Work order:
Your output should consist solely of the lines from the one with "[email] (72, 231)" through the end of the records, reproduced exactly, both ends included.

Source data
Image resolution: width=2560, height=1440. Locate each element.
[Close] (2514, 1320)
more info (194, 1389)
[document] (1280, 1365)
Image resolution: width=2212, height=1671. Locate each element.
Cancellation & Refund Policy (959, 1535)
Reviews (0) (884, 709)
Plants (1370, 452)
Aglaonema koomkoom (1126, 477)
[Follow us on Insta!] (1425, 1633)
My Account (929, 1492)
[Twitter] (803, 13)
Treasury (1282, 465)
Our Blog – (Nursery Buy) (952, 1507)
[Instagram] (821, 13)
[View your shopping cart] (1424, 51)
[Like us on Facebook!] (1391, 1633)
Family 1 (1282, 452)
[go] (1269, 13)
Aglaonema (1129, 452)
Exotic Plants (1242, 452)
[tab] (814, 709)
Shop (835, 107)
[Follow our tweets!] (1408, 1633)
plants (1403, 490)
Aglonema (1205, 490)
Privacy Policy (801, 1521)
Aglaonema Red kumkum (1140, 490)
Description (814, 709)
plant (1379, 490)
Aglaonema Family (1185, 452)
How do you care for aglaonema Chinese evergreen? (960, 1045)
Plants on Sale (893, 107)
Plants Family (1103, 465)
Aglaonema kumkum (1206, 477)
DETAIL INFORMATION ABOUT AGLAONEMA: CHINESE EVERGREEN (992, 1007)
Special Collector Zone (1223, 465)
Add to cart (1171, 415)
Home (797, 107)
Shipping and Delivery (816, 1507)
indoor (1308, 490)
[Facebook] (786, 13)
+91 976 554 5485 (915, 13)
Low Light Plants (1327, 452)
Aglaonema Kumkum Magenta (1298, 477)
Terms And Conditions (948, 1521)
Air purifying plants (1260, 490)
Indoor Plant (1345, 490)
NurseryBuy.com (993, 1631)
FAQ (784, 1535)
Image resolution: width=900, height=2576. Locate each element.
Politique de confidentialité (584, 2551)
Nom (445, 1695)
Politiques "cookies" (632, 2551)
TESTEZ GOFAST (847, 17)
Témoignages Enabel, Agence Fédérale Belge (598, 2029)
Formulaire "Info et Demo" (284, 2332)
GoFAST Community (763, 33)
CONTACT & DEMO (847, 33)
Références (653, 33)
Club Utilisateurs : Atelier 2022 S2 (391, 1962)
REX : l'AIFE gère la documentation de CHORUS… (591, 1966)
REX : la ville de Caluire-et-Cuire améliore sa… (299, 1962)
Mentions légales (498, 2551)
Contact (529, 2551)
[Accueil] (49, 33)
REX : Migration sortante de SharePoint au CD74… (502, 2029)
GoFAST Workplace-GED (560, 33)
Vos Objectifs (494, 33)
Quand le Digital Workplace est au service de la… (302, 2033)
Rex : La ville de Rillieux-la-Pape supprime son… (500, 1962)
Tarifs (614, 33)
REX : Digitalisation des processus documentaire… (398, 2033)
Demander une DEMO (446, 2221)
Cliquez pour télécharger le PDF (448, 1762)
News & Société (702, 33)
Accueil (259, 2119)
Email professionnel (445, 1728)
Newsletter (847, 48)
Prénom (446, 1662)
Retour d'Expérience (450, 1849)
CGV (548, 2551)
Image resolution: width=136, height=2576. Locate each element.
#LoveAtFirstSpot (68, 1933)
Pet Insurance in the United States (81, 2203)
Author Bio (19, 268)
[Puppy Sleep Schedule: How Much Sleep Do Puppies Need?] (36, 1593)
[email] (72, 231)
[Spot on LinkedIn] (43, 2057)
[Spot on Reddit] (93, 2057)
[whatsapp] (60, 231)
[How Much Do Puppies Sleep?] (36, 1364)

Output:
[email] (72, 231)
[Spot on LinkedIn] (43, 2057)
[Spot on Reddit] (93, 2057)
[whatsapp] (60, 231)
[How Much Do Puppies Sleep?] (36, 1364)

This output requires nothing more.